As a SaaS business, we’re regularly trying new products and tools to help us with DevOps. We recently started to evaluate a lot of different SaaS monitoring tools and wanted to share some of our findings. You’ll find some thoughts about the following tools in this post.
- New Relic, the dominant player with multiple agents, even for Ruby and Python.
- ruxit, the new kid on the block for full-fledged and integrated all-in-one monitoring with smart AI technology.
- Sumo Logic, the cloud-based tool for consolidation and analysis of log files.
- Elasticsearch, the general purpose full-text search engine which is often combined with Logstash and Kibana forming the ELK stack.
- OpsGenie, an alert and notification management tool which provides integrations for a vast number of monitoring and tools.
- PagerDuty, an alarm aggregation and dispatching service for incident management.
- Amazon CloudWatch, the monitoring service for AWS infrastructure resources.
- Pingdom, a simplistic availability and performance monitoring tool for web sites.
New Relic provides application monitoring, customer experience monitoring, and analytics of monitored data.
For application monitoring, you pick from a broad range of agents that you download and deploy through scripting and then configure to your technology-specific applications. For example, there is an agent for Java, one for .NET, another for PHP, one for Ruby, one for Python, etc. For every component you instrument with an agent, you get extra charts and visibility.
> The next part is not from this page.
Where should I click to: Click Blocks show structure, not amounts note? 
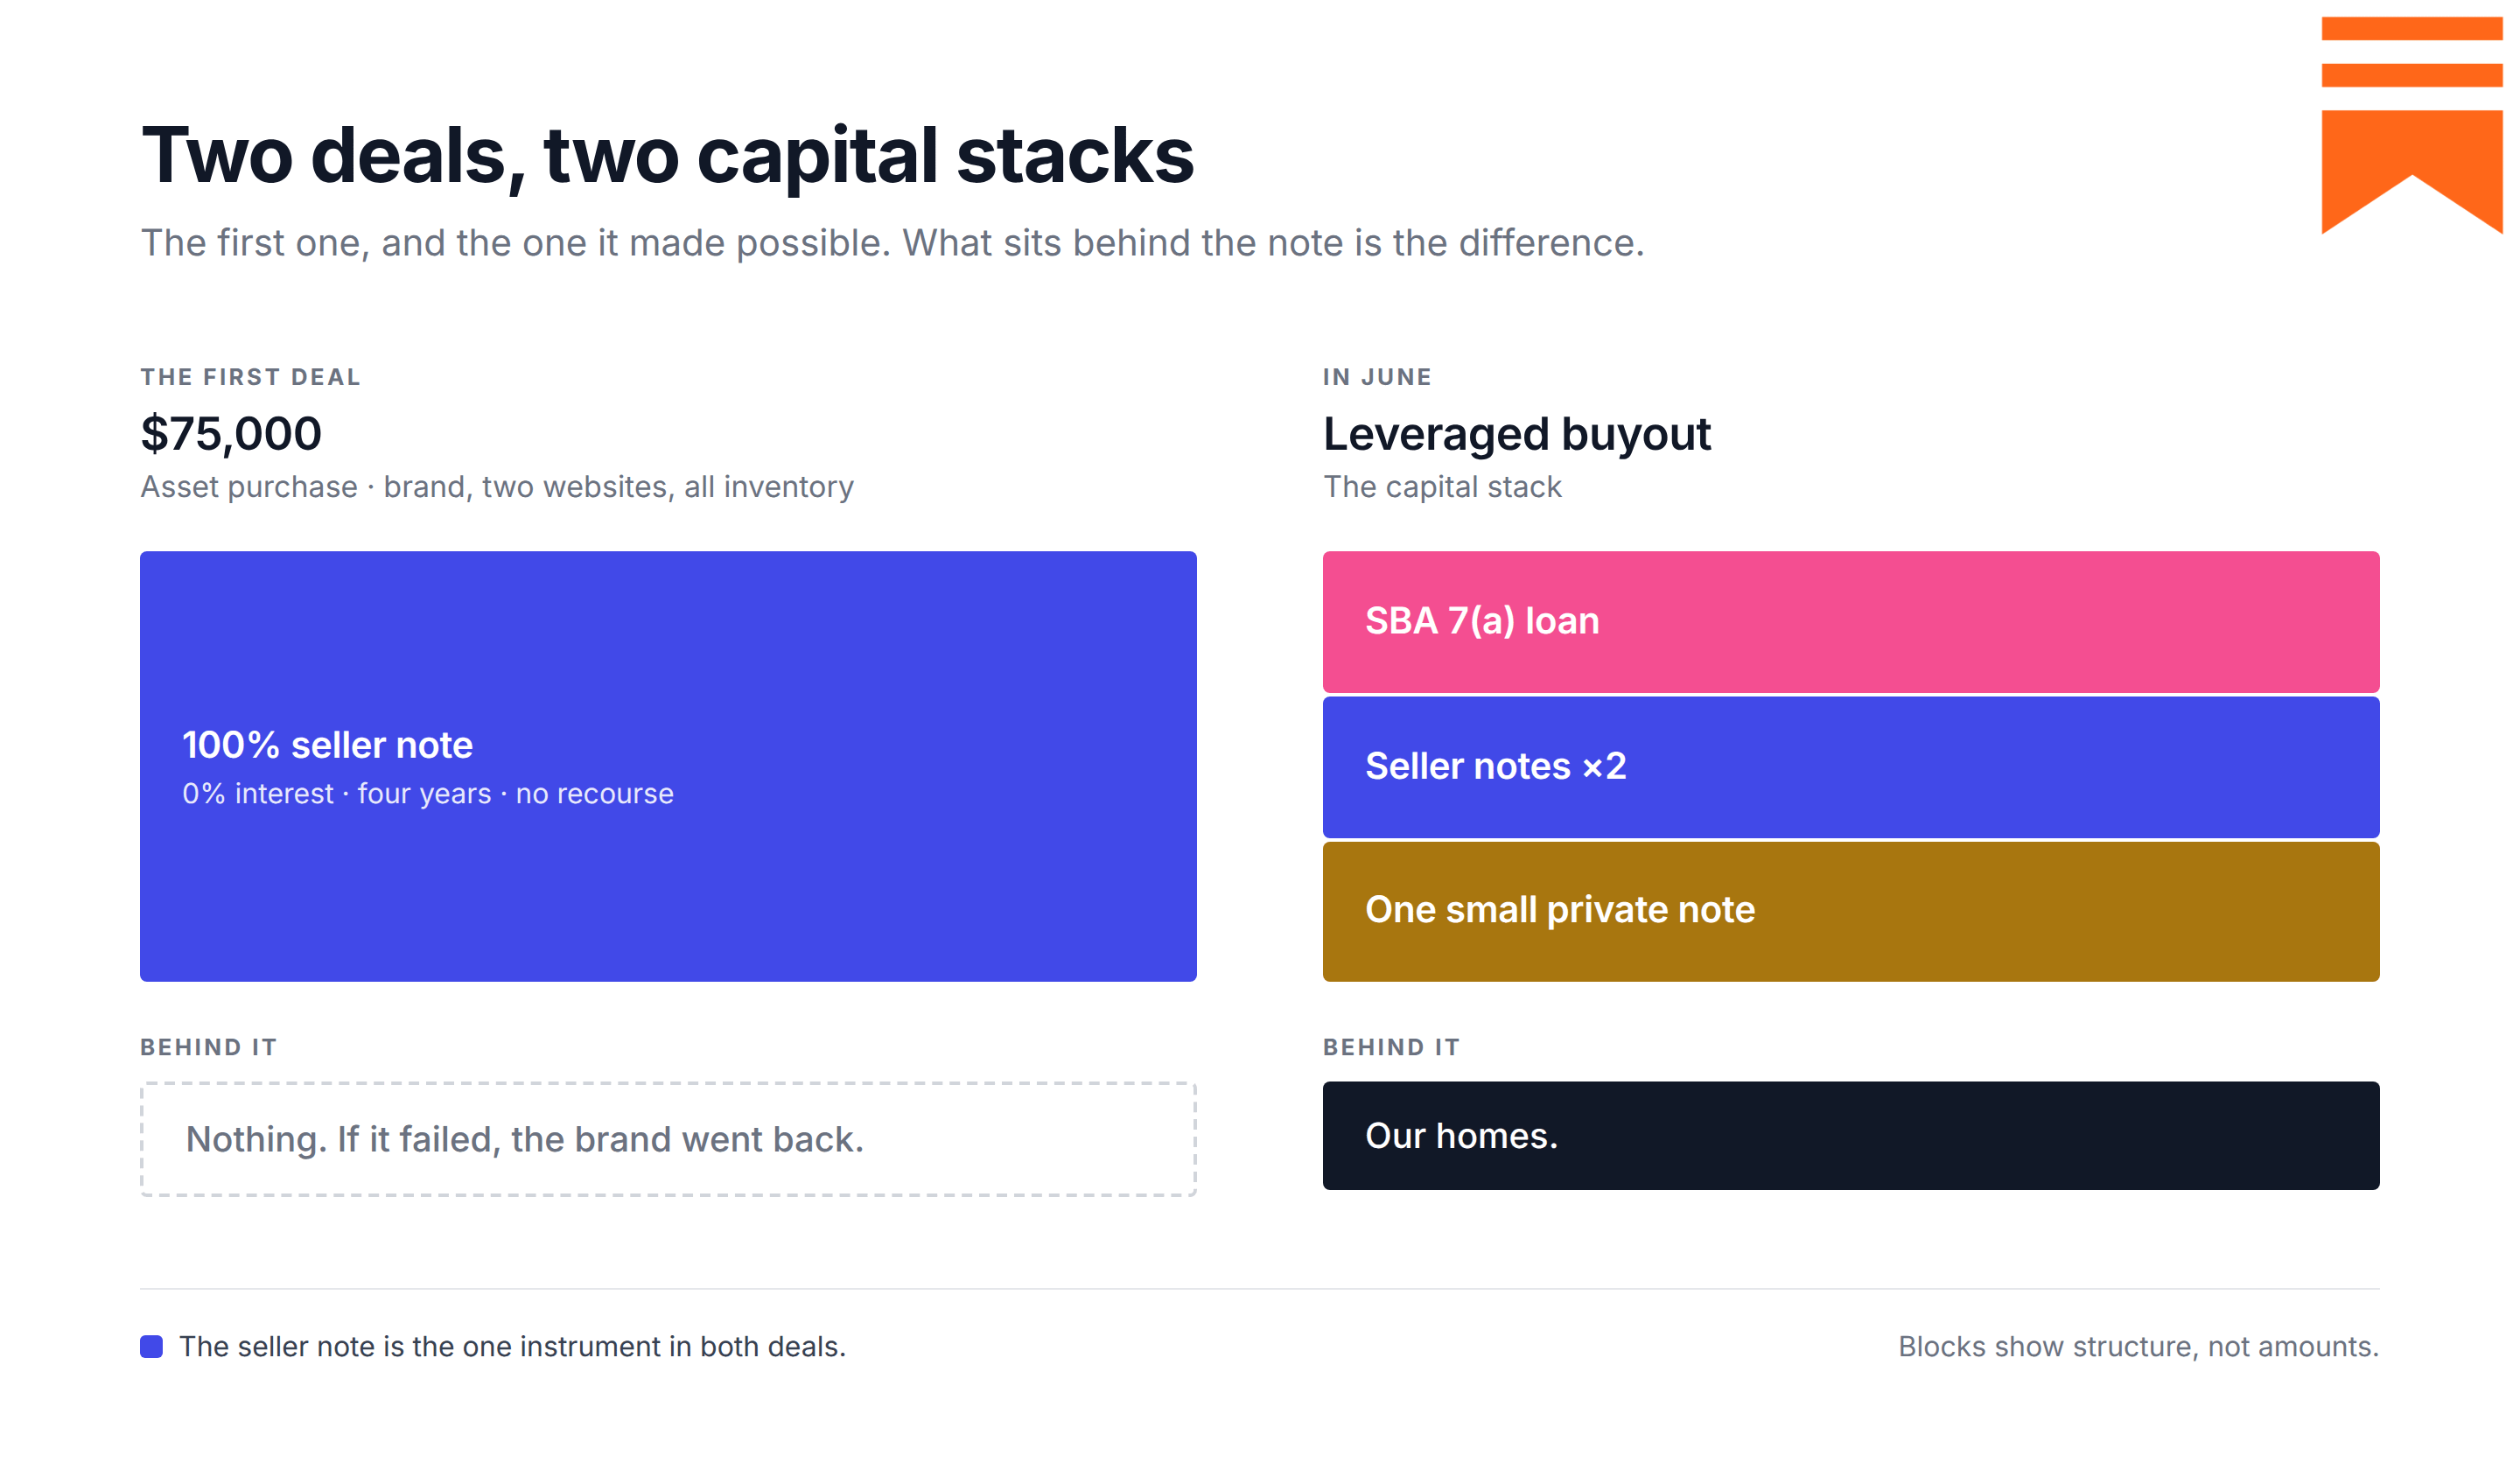[x=2138, y=1346]
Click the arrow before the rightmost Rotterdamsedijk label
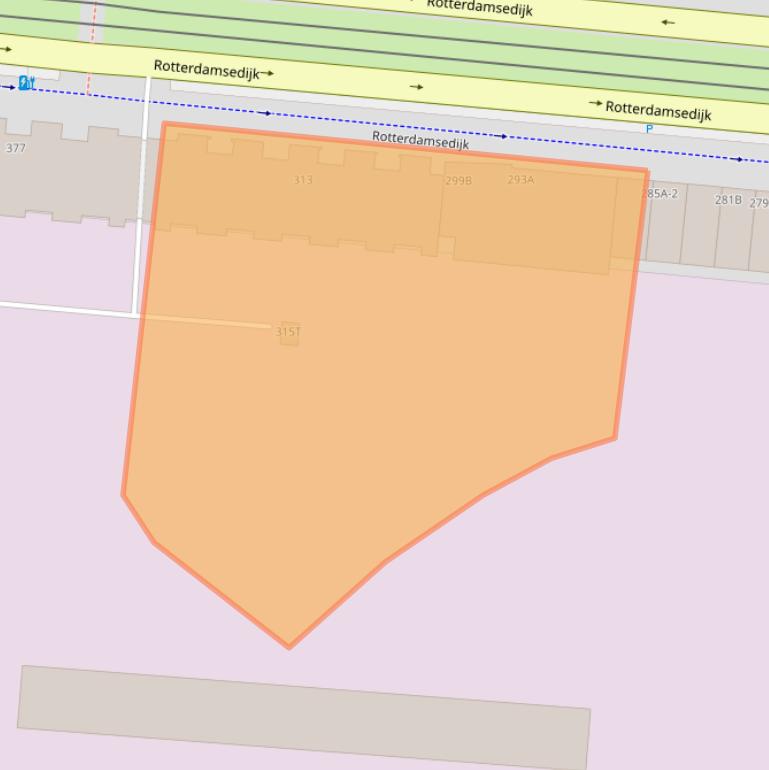The width and height of the screenshot is (769, 770). 596,104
To better analyze monitoring data, they have built their Insights product, which allows you to perform queries against their monitored data and 3rd party data. This is useful for example in calculating conversion rates or geo-analysis.
However, the best thing about New Relic is that they offer their products in a light version for free. You get “lite” application monitoring, mobile monitoring, browser monitoring, and synthetic monitoring with 24h data retention for free. So if you don’t have much money, this is the place to go.
So why should you consider New Relic?
- Freemium pricing – application, browser, synthetic monitoring
- Ruby, python support
- Scripting approach to synthetic monitoring
- Single servers or independent (i.e., unconnected) servers
ruxit is the new contender to New Relic. Despite having launched just recently, it comes with a totally different approach to monitoring and makes use of artificial intelligence to power an all-in-one offering that’s targeted to modern DevOps operations and eBiz people. Their UI is different too, they have created an infographic-fueled, touch-first dashboard.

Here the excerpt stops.